## HOW TO COMPLETE THIS TASK
Give the data back exactly. Leave out any images.

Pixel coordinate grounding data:
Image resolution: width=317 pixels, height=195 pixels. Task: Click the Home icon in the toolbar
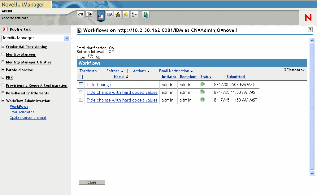click(81, 15)
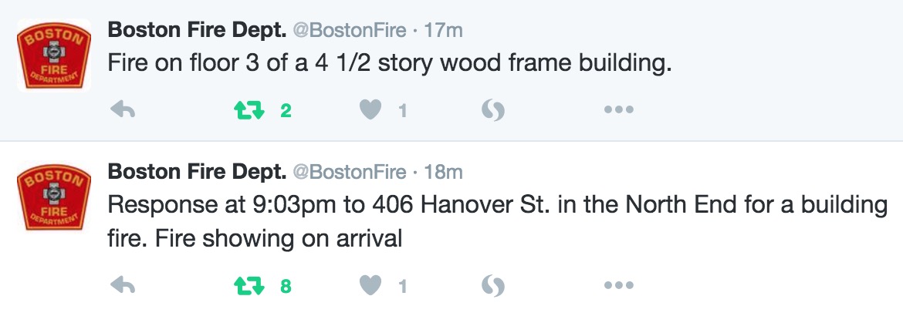Open Boston Fire avatar on second tweet
Image resolution: width=903 pixels, height=316 pixels.
54,197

## TASK RESULT
Image resolution: width=317 pixels, height=195 pixels. Task: Click the Home icon in the toolbar
click(81, 15)
Open Boston Fire avatar on second tweet
Image resolution: width=903 pixels, height=316 pixels.
54,197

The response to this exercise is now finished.